2.1. The background takes up far too much space, with novel contributions of the paper first appearing on page 7. The background is also too verbose, since anyone who is interested in this work will either already be familiar with much of the background, or can go read some of the literature. I suggest rather summarising the background knowledge and referring the reader to the appendix / related work for a more in-depth explanation. For example, L185 - L205 uses a lot of space to define FOL on graphs. It can be condensed both by cutting whitespace, and by being less verbose.
2.2 The structure makes it difficult to follow: all theoretical results are presented in L335 - 352, with the proof sketches and explanations appearing far below. RGC2 is only defined in L416 but references in a theorem in L351. All technical terms should be defined before they are used and proof sketches / intuitions should appear near one another. Remark 5 is not useful, since it is referencing things that are only in the appendix, and cannot be made sense of without first reading the appendix. If it could be presented more intuitively, or in a way that makes it clearer why it is relevant to the proof, that would help.

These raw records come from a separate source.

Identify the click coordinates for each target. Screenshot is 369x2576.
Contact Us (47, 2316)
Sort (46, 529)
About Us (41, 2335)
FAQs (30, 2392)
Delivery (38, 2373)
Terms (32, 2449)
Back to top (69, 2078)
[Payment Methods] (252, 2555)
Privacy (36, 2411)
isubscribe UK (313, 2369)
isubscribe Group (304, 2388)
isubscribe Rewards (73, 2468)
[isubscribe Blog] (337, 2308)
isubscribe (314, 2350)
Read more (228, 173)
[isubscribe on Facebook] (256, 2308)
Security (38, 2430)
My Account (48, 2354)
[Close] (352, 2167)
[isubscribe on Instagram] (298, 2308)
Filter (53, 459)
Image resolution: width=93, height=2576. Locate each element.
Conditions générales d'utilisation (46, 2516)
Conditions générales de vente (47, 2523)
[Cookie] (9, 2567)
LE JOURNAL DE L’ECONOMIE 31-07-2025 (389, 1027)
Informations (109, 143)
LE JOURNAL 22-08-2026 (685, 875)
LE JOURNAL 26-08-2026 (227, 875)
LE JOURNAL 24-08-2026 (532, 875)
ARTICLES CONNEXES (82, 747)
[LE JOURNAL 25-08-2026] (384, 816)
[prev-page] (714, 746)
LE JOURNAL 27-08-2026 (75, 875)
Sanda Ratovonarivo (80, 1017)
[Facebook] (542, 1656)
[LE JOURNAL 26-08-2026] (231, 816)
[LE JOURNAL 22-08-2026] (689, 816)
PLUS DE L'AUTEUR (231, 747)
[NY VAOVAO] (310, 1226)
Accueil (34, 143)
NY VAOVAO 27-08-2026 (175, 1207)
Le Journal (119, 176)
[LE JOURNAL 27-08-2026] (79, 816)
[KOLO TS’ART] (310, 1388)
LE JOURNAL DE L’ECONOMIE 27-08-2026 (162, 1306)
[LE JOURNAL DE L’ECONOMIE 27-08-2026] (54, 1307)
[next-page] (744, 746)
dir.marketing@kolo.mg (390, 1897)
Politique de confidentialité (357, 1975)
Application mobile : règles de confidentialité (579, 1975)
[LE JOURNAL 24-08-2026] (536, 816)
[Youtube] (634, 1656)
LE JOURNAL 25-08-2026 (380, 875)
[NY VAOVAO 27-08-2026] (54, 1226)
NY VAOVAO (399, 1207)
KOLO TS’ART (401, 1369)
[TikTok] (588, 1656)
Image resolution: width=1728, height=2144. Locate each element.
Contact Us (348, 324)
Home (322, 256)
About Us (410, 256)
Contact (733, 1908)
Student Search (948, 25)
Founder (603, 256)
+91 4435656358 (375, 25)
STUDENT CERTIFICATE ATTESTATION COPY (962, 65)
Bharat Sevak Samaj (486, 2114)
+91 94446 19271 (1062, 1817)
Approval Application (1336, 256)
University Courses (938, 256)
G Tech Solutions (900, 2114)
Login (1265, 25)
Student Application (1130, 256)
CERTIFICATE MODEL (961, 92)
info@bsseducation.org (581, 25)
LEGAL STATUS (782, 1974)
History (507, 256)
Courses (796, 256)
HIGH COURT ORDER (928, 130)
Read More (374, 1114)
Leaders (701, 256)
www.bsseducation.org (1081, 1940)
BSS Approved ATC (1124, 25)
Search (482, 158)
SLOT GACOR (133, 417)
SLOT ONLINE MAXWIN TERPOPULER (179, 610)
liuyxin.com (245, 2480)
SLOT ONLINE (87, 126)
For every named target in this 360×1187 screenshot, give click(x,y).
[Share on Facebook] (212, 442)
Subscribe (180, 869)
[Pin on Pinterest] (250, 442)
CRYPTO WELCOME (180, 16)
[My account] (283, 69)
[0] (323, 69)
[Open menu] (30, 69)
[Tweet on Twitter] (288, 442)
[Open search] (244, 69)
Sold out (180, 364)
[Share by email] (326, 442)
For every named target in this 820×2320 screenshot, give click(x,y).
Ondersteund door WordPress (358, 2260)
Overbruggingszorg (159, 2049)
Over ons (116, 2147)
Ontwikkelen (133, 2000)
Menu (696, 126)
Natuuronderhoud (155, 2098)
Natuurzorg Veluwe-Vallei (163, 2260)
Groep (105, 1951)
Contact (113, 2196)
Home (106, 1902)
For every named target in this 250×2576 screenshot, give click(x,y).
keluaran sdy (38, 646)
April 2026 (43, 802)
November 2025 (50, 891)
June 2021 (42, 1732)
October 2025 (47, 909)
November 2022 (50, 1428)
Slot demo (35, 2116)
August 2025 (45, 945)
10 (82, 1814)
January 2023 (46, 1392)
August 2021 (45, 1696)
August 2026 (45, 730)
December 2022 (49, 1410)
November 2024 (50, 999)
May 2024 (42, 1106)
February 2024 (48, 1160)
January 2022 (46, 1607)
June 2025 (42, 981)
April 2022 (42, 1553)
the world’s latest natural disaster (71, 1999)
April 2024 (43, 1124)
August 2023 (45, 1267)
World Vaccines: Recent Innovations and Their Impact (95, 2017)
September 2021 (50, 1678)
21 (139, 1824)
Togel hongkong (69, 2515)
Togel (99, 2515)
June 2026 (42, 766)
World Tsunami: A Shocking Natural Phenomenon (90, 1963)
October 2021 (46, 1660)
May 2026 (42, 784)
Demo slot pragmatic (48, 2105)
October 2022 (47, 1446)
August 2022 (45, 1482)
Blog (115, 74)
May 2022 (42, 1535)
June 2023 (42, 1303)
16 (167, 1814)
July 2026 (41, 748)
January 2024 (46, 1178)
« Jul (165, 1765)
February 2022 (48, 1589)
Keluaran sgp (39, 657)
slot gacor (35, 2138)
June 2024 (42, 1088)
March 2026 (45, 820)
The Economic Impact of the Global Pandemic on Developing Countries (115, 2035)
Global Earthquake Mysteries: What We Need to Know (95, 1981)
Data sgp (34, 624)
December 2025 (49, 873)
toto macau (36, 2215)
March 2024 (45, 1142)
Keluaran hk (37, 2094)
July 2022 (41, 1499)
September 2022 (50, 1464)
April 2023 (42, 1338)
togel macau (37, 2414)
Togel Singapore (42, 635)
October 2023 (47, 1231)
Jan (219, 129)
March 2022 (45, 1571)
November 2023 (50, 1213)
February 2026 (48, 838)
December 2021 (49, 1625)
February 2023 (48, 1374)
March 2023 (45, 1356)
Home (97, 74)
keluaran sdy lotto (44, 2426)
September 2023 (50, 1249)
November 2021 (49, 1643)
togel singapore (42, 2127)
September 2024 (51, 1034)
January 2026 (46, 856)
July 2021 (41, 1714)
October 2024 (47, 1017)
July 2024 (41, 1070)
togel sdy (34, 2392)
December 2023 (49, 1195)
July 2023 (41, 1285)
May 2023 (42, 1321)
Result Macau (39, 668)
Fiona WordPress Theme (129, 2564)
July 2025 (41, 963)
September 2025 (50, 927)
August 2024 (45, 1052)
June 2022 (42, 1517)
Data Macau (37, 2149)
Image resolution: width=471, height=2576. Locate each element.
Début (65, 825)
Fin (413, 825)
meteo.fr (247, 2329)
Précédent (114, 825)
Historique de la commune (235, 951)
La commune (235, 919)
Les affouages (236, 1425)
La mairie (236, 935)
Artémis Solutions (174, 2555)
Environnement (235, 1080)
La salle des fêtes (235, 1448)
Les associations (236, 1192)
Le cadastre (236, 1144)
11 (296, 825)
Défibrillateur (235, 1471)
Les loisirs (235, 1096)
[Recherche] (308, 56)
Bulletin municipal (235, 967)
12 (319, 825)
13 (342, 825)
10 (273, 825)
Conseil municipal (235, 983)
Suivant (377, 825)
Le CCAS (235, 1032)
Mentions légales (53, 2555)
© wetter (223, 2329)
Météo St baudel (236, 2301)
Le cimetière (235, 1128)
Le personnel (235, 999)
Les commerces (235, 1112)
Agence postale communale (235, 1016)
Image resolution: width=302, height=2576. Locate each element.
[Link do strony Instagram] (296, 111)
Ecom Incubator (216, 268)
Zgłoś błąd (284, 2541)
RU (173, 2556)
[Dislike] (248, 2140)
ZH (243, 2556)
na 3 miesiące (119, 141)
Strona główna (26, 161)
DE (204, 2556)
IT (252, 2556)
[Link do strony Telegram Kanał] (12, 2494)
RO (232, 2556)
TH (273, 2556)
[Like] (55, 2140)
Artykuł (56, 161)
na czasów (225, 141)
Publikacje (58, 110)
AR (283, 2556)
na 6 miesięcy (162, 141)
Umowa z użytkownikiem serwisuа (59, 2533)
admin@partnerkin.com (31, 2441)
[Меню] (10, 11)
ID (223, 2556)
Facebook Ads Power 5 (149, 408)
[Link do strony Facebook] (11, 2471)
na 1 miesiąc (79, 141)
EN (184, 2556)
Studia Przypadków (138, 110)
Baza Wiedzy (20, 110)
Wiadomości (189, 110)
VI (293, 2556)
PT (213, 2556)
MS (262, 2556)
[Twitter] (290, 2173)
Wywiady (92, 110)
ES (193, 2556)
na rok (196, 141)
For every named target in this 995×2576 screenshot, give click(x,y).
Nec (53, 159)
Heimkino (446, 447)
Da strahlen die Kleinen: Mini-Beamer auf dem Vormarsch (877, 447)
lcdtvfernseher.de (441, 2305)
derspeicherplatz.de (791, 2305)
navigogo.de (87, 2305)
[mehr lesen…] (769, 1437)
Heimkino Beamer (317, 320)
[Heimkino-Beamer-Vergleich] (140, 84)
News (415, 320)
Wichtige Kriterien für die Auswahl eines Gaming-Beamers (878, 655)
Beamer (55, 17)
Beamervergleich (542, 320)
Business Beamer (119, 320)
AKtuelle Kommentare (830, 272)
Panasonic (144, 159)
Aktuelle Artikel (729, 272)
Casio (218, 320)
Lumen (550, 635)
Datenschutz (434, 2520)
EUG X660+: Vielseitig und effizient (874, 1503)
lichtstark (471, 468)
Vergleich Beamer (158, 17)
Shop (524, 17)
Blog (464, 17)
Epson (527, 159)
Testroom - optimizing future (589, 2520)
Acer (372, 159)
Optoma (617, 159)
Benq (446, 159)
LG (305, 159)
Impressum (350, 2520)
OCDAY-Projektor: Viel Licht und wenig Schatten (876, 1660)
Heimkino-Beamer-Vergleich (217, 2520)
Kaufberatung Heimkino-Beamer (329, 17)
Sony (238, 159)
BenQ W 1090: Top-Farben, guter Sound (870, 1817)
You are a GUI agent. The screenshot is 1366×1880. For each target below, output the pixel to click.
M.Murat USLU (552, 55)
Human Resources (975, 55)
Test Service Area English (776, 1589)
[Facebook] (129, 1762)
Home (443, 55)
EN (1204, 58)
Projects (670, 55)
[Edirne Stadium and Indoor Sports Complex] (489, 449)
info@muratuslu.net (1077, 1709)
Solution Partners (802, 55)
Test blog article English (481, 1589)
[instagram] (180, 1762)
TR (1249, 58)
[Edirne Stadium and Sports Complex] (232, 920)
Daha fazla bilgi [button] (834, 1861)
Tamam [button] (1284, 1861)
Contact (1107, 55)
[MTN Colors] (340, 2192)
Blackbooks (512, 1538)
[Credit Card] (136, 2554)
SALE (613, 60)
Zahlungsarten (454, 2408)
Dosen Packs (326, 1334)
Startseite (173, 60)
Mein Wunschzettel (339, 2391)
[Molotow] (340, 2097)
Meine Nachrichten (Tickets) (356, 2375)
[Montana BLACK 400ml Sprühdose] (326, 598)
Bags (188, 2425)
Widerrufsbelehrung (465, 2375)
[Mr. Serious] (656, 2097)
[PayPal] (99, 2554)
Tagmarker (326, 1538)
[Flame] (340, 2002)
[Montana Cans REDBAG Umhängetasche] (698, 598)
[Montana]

2.3 In general, the space is used poorly, and the paper did not need the full 10 pages. Parts of the paper are lacking intuition and explanation (e.g. section 3) whilst others are far too verbose. For example, L250 - L269 ends up repeating much of what was said above.
- The experiments are small in scope and the results that were obtained seem to undercut the significance of the theoretical contribution, since the theoretical advantage of CReLU GNNs does not transfer to a practical advantage. To better support the work, more substantial experiments should be performed across both artificial datasets (i.e. on more queries) as well as on some standard benchmarks.
问题
-
Why should we care about GNNs with rational activations?
-
What does L484 - L485 mean by "as the mean square error stabilizes around a value for large graphs"?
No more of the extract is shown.